## TASK DETAILS
Pick up the Mini build diary below right after its last sentence and keep writing it.

-- Begin ARTICLE --

Strut mounts welded in

One step back,
The strut tower is made out of three elements, a cup under, the body and the top plate. If you cut such a big hole you weaken this quite a bit. You also lose some spot welds. I welded the 3 elements together to strengthen it.

I then welded the top plate to the body as I lost some of the original spot welds

Strut mount with bearing, wrong bolts still in. Have to go buy the right ones.

I have put the tension strut together with the lower control arm.

Had these bushes made to fit the lca rose joint as it is a 20dia and I am using a 10mm bolt.

Pressed the bearings into hubs and hubs onto the struts

I Welded tension strut bracket to body after some measurements.

All just put together by tack welds as I now require a 15″wheel with a slick to test this setup.

Things moving slowly like always, Mini have had lots of breakages so far, on my second Lumina so the Lumina club also keeping me busy and work is hectic. Excuses I know!!

 

I am busy with steering, on revision 4 already. Keep on cocking it up. Moving the engine so low as possible will have its advantages but now giving me headaches as it is where the steering should sit naturally. Moving it becomes a hassle with steering arms and buggering up your ackermann

Some pics, but not there yet

Had to redo this one again as it was a flop

I started on the radiator end while I was waiting week after week for my steering laser cut parts, set after set.
Still incomplete but moving forward

I Basically cut out the front end, added a new plate to fit the radiator. Slightly of center to allow some space for the oil cooler.

I Also change the compression strut to a tensions strut. After some research and advise this is the better option. Basically compression is for rally and tension for track.

Bought some 15″steellies and got a set of 15″slicks for free. Have to get them widened and center moved to suit.

It was time to remove all the rubberizing form the car

I used the plumbers torch and scraper for this.

Borrowed a mig welder from the Mathee brothers for the seam welding, Herman gave me some tips and off I went to go play

I did some practicing as it is my first time with this machine. Seemed easy enough on my scrap pieces but it went pretty crap on the car.

Got it right on the thicker stuff

Got frustrated with the mig so quickly moved back to tig. Did some nice welds with it. Now about 5% with the seam welding. Long hours ahead!!!

I marked out my welds, 50mm weld and 50mm gap. Put the tape in the inside of the car and started welding.

-- End ARTICLE --
-- Begin INFORMATION SUPPLIED --

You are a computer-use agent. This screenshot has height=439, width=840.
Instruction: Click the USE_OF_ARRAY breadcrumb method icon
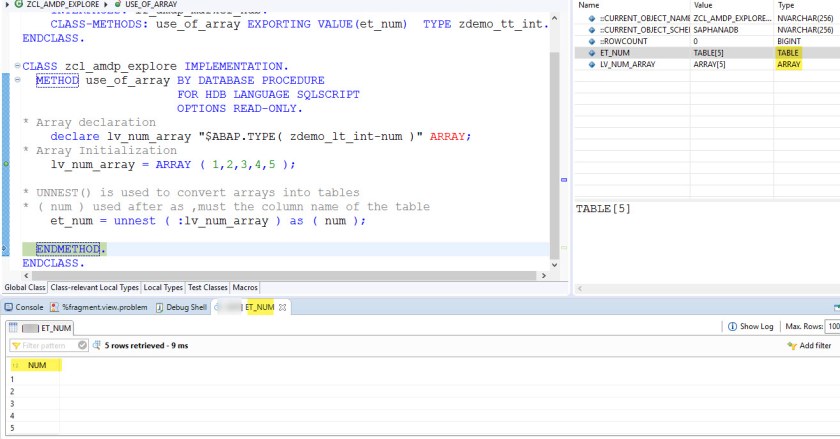coord(119,5)
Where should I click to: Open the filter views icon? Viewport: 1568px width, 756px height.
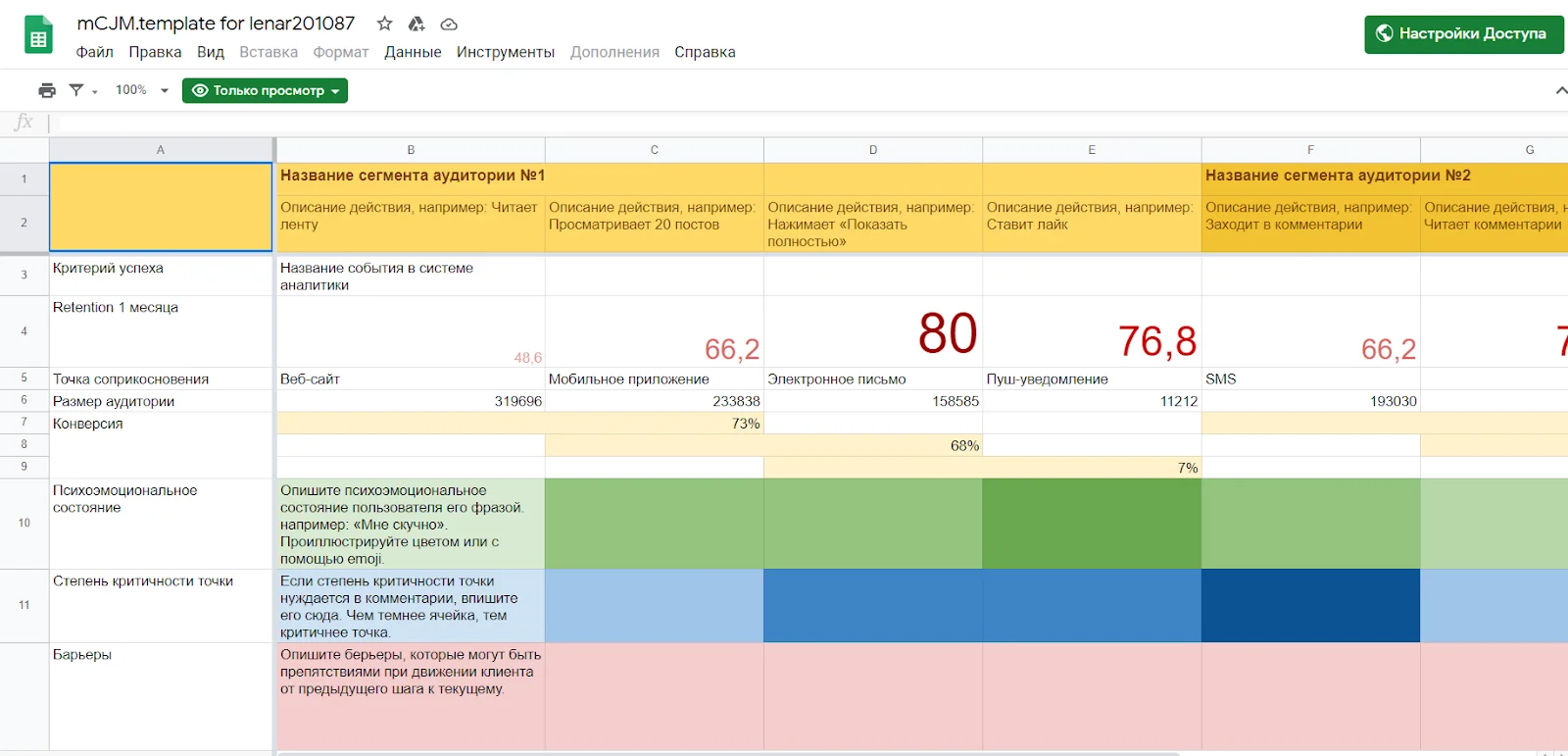[76, 90]
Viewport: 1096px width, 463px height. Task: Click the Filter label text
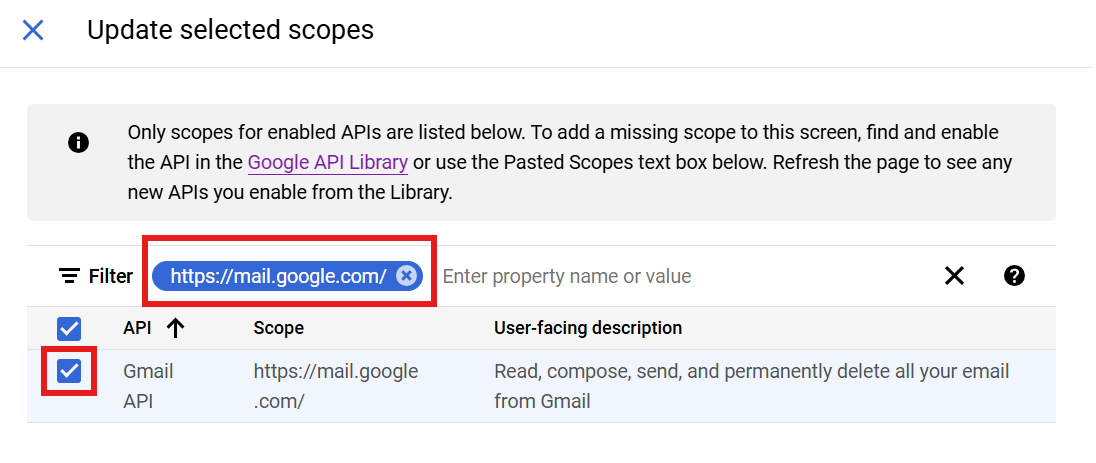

-- End INFORMATION SUPPLIED --

## RESULT OF THIS EXERCISE
Do I need to explain what happened next?

Welding the chassi channel to the under body.

What I want to know if it is necessary to weld both sides of the channel to the under body?

I decided not to weld the other side of the chassis rail. I do not think it is necessary.

I Finished the steering rack mount.

Sold my extra Duratec engine

Got my wheels back last week. They are 15×8 with a 7mm off set.

I started this weekend on the cutting open the arches to get the wheels in to finish of the front suspension, steering and rear back inner arch.

I Started in front, getting the exact position of the kit was not that easy as the moulds are not exact, especially the front scoop. I marked it at as close to where it should be to 100% as there is space for movement.

At the back it is easier as the arch can be slightly moved to your ideal position. At the back involves more work as you cut out your inner arch and will need to replace it.

Assembled the front suspension to start going on the steering rack.

I am almost done with the right rear arch, going to start on the left side for now and finish this one later.


I have completed the steering rack cross member after hundreds of tries.

Mike borrowed me his car trolley that he build for is Mini project to me. This makes life so much easier. I felt stupid for not doing this long ago. Struggled my ass off to get the car up onto the thing, got my Father and brother in laws help in for that after I managed to crash the car to the ground.

This now allows me to work on any area of the car with plenty of space around me.

I then finished off all the arch work to all outstanding wheels, pre fitted the front scoop to get the idea and placement right for the front arches.

I started on my steering arms, was not that easy to get the Ackermann right. I started off by drawing hundreds of different scenarios on Auto Cad to make the wheels turn right. Please if you ever do change your steering geometry go look up on Ackermann. You do not want it wrong. I got it right eventually but still could not do it in a 3-4D situation on cad

I made up these temp adjustable steering arms just to see how my worked out theory steering arms position would react. It seems that it should work but my steering rack arms is to short, about 100mm to short. Ordered some extensions from Rally Design still waiting on those

I had the axle assembled.

I then put the axle into its place

I am waiting on my wheel bearing retaining plates and steering arms from laser cutting. Then the car can stand on its own legs again after two years
I finished the front section for mounting the radiator and oil cooler. I decided to mount the oil cooler to the engine side as it creates too many issues if you try and squeeze it in front of the radiator.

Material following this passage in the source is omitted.